___ Input material ___

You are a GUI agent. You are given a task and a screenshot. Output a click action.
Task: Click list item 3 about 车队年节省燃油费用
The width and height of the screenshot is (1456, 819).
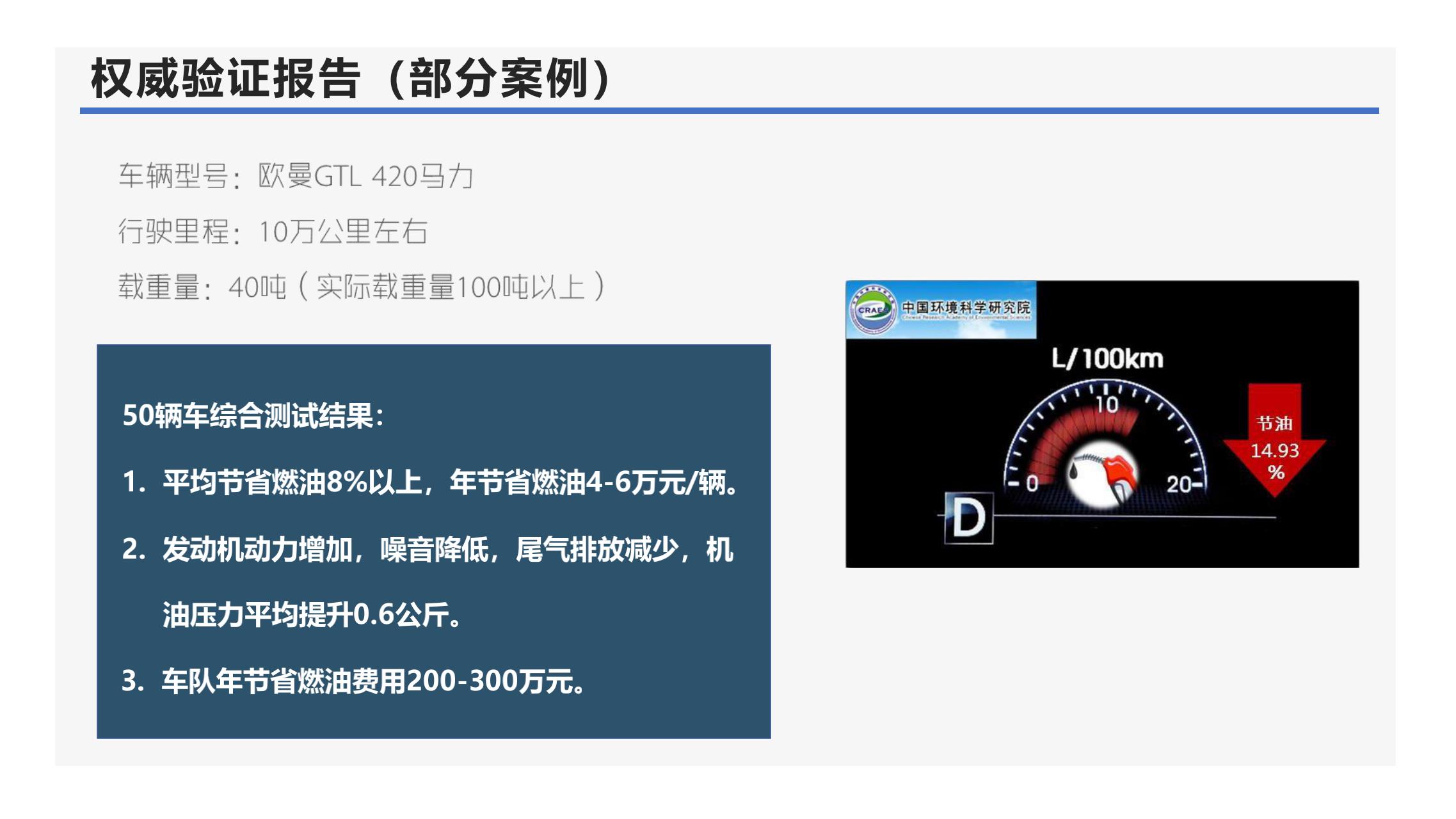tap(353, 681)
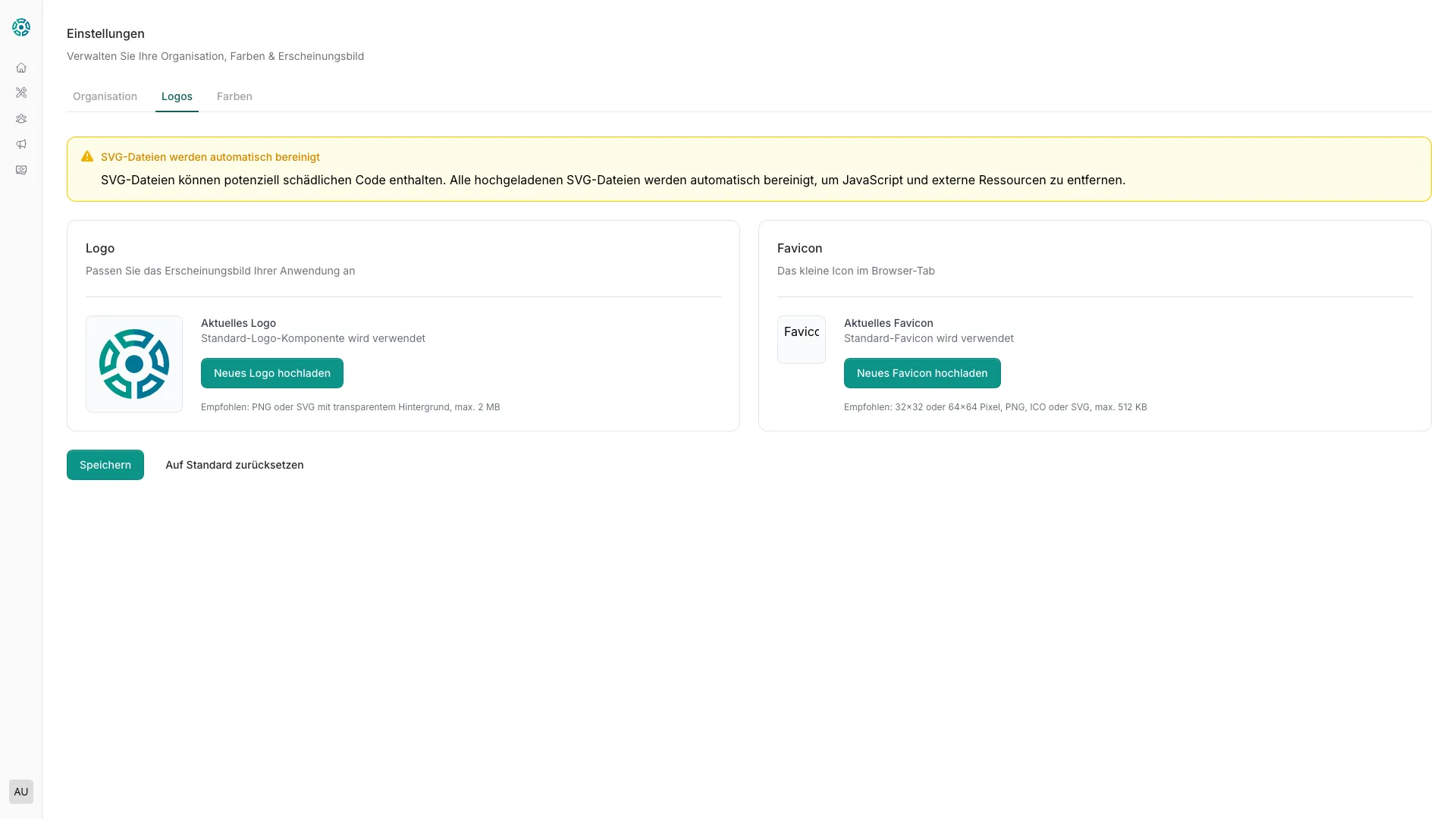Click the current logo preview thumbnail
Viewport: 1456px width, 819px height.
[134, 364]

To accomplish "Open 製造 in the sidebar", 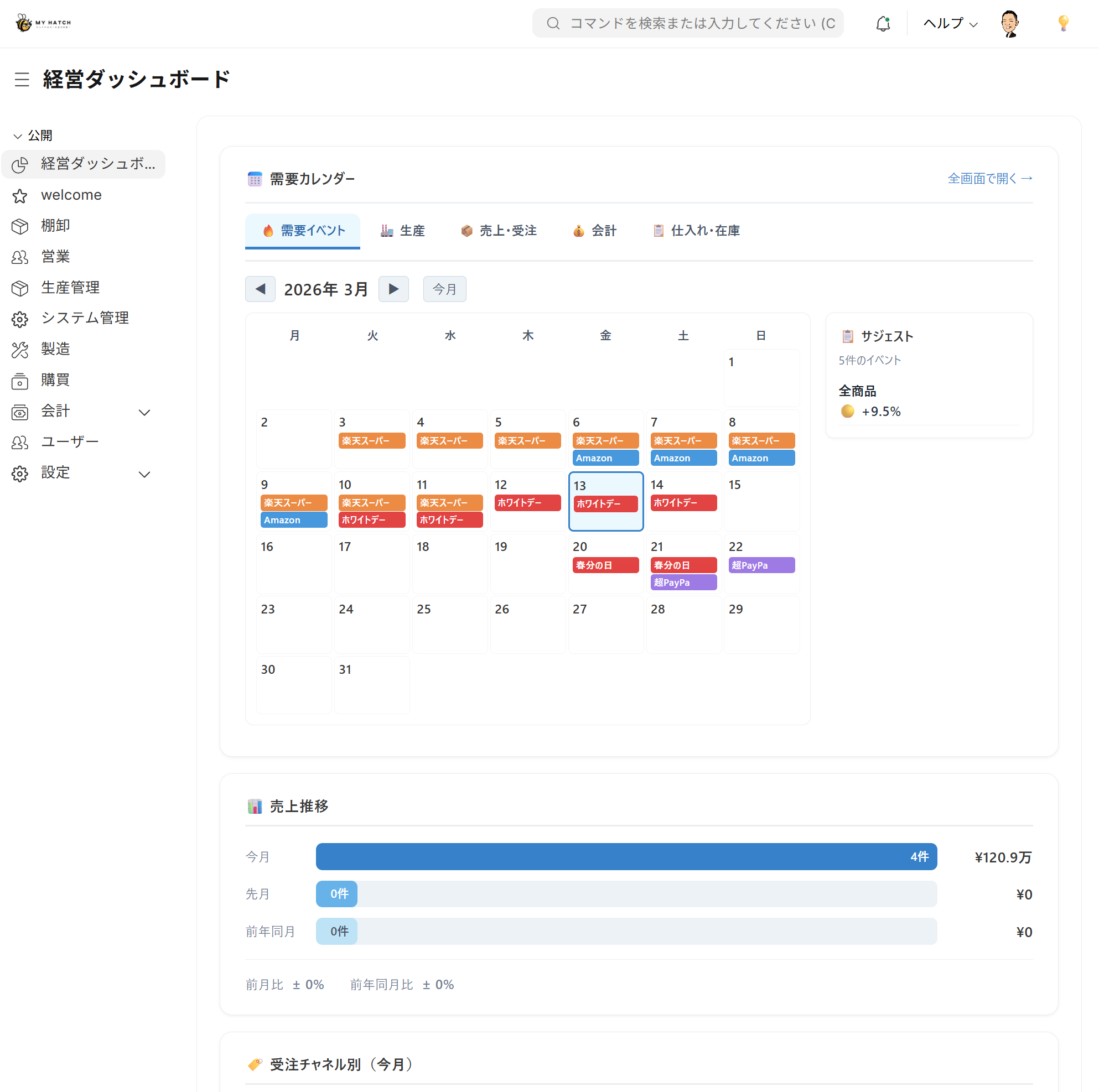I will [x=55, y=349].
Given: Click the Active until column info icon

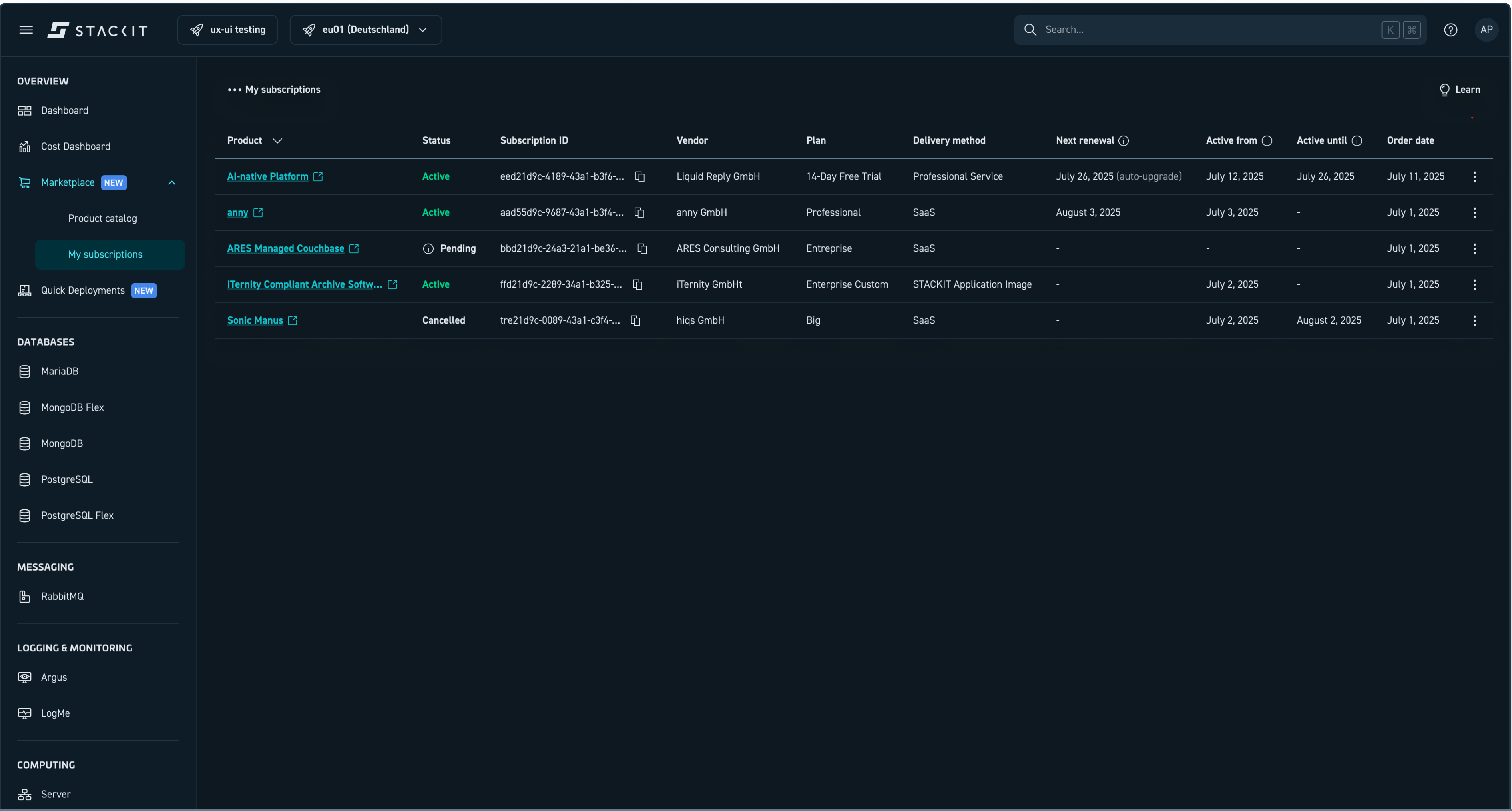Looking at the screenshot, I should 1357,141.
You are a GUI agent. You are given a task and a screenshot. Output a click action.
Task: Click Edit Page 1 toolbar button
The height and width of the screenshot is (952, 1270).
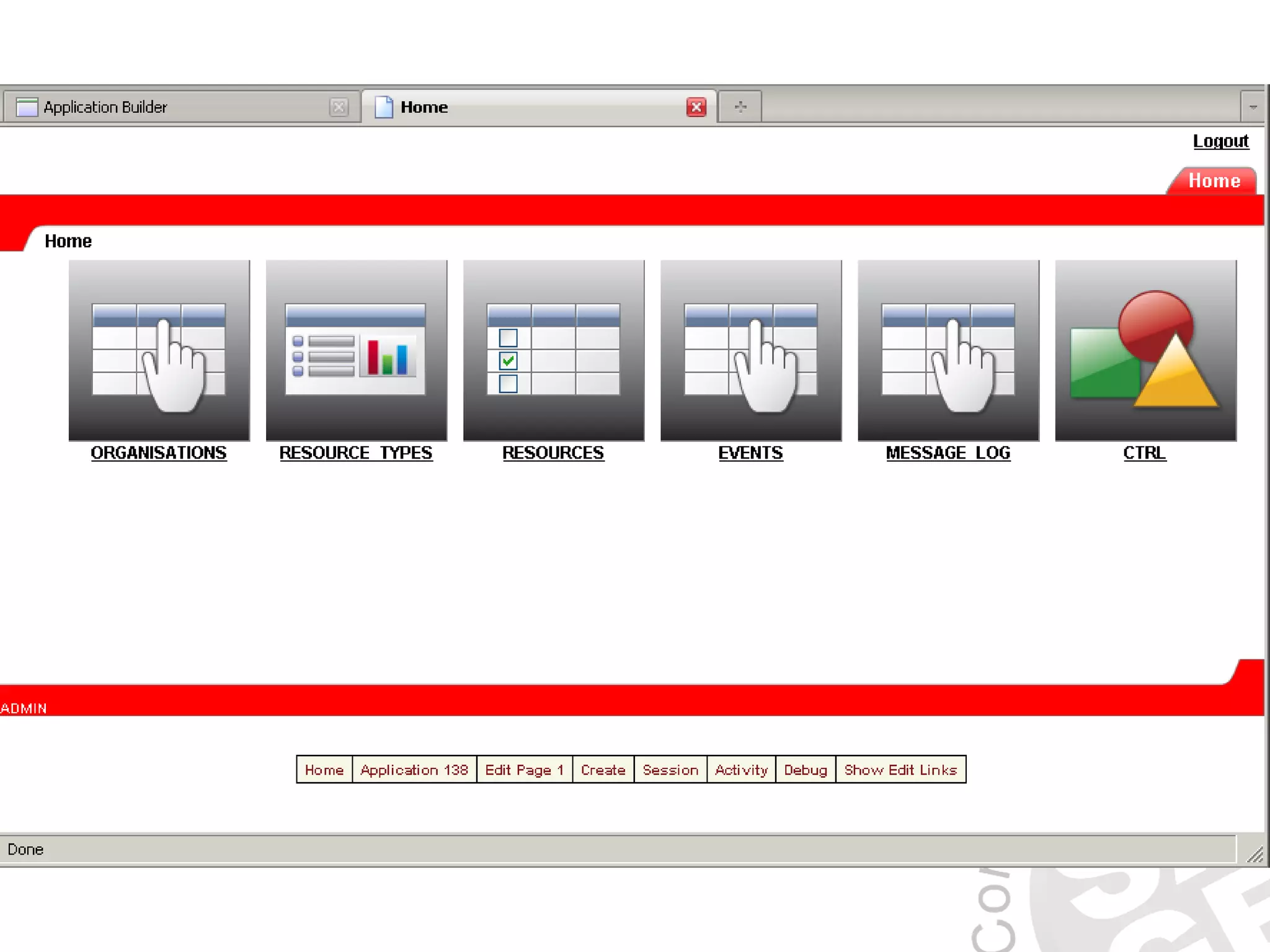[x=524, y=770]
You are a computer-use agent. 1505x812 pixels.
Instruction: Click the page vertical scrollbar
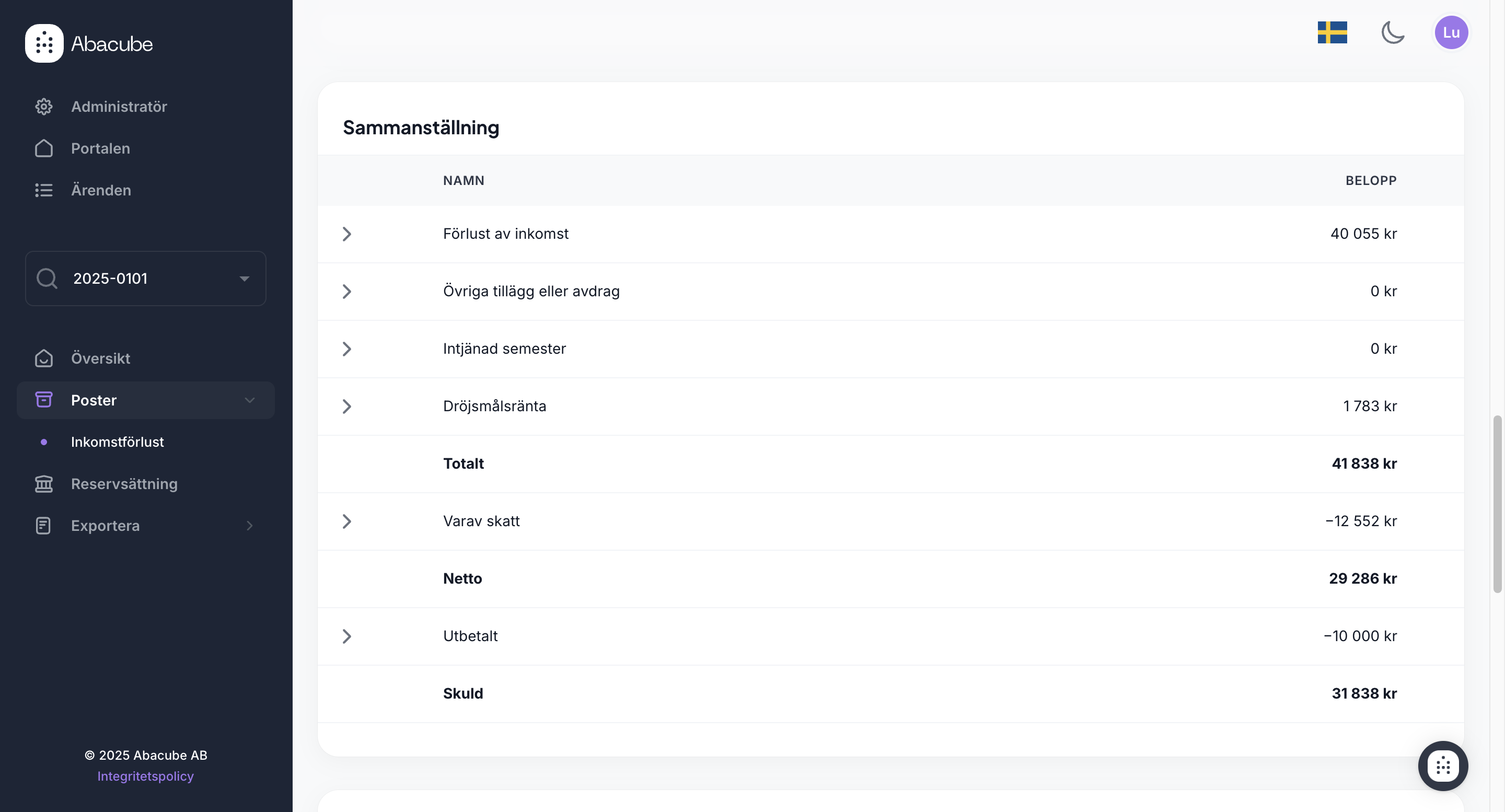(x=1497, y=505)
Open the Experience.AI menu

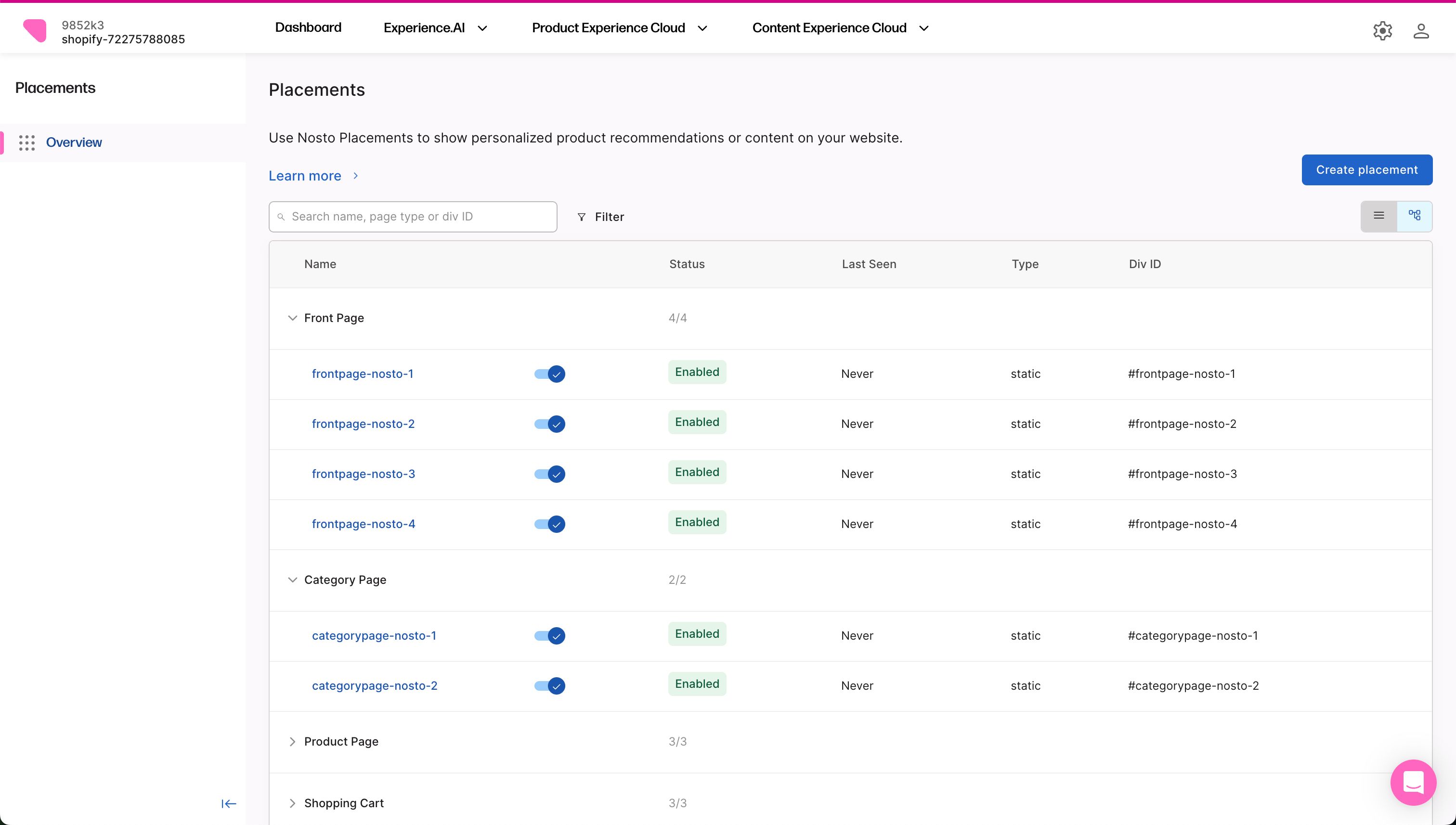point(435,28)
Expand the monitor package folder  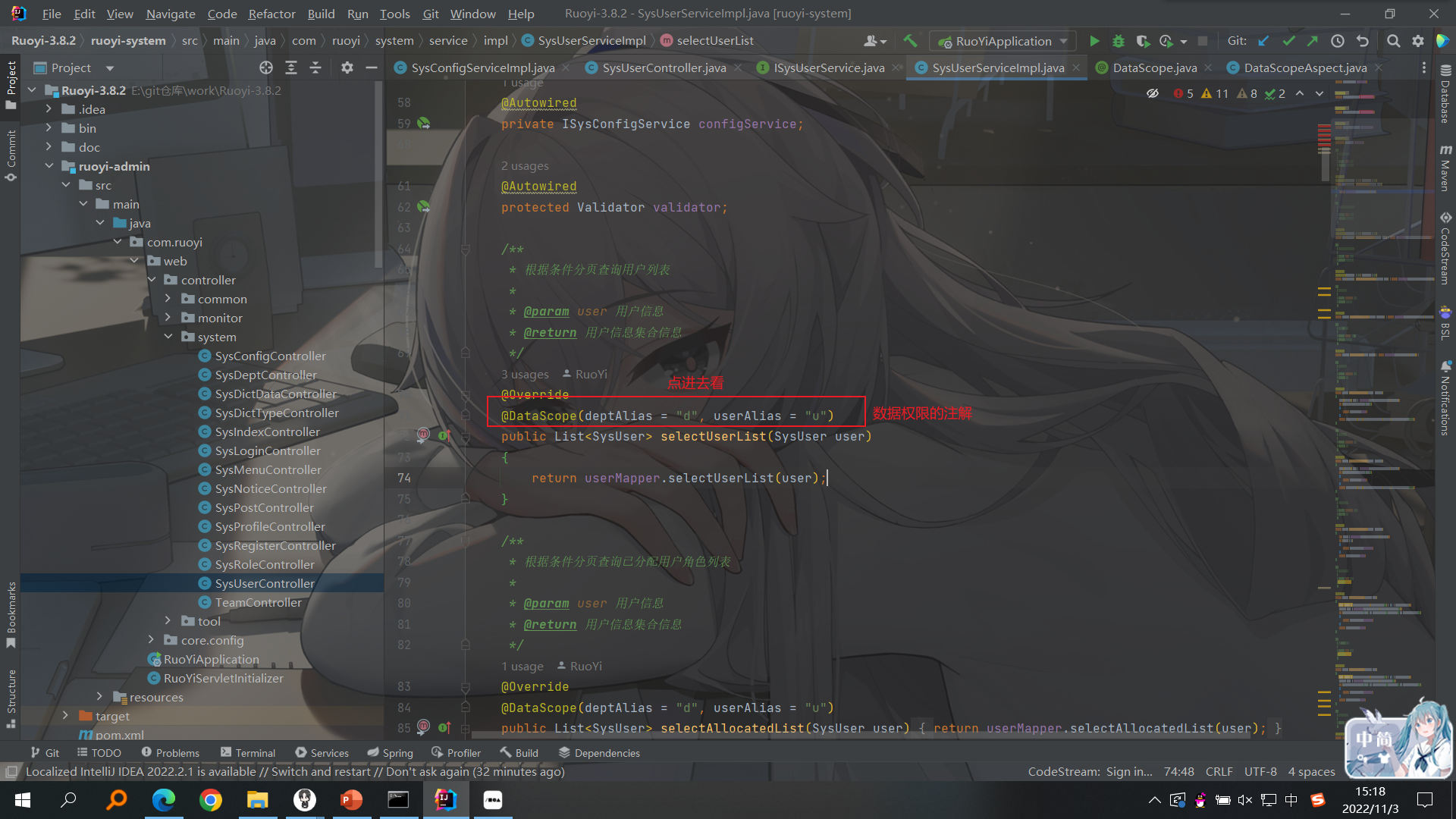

___

Copy exactly the lines that run from the line containing "Instruction: Click the" to the end of the data, keeping both end lines and dropping every picture.

Instruction: Click the page vertical scrollbar
(x=1497, y=505)
Open the Experience.AI menu

point(435,28)
Expand the monitor package folder  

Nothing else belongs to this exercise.